REQUIRED ACTIONS.
1 > Answer these questions about the call transcript:
(a) What long-term annual growth range does the analyst mention in his first question?
(b) Does the company give 10-year guidance?
(c) How many megawatts of new solar are planned in total over 20 years?
2 > Reproduce the call transcript from "Or is there" to "renewable strategy is.".

++++ TEXT SHOWN

And with that, Rocco, please open the lines for Q&A.
Operator
(Operator Instructions) Our first question today comes from Andrew Weisel of Scotia Howard Weil.
Andrew Marc Weisel - Analyst
My first question is you talk about the future long-term annual growth of 6% to 8%, obviously nothing new there.
But is that meant to be apples to apples with the 10-year CapEx plan?
In other words, does that mean to go through 2028?
Patricia Kessler Poppe - President, CEO & Director
We don't give 10-year guidance.
We do that on an annual basis and give you a good window looking forward in the nearer term.
But the 10-year capital plan certainly supports directionally a 6% to 8%, and so that's really part of what we're trying to share today that we've got not just kind of a holding number but an actual plan for capital investments across the system that should lead to our continued performance.
Andrew Marc Weisel - Analyst
Okay.
Got it.
Next question is in the list of potential sources of upside on Page 5, you don't include renewables there.
Is that more a function of demand forecast and not seeing a need?
Or is it related to customer bills and affordability?
Or is there some other factors there?
Patricia Kessler Poppe - President, CEO & Director
Well, it's in the base plan.
So we know based on our IRP what our 20-year renewable strategy is.
We know that we'll own half and purchase half of the new solar 6,000 megawatts total in the 20 years, 5,000 in the 10 years.

++++++++
++++ INFORMATION PROVIDED

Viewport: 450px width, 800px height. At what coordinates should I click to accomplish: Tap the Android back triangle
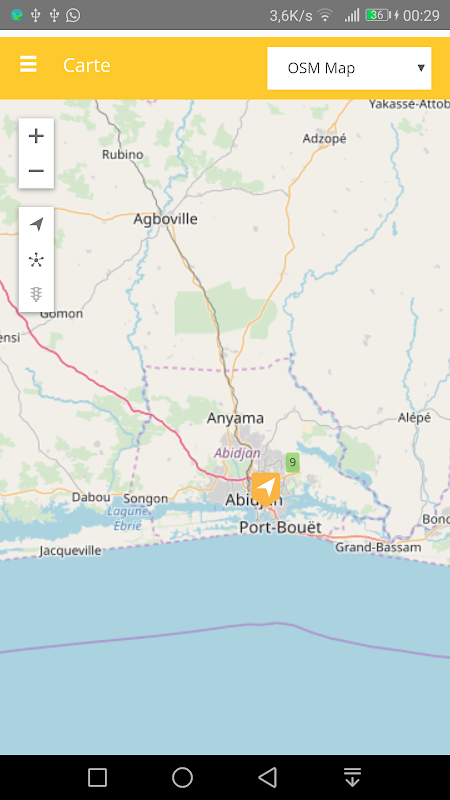tap(267, 778)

++++++++

TASK ANSWERS.
1 >
(a) 6% to 8%
(b) No.
(c) 6,000 megawatts

2 >
Or is there some other factors there?
Patricia Kessler Poppe - President, CEO & Director
Well, it's in the base plan.
So we know based on our IRP what our 20-year renewable strategy is.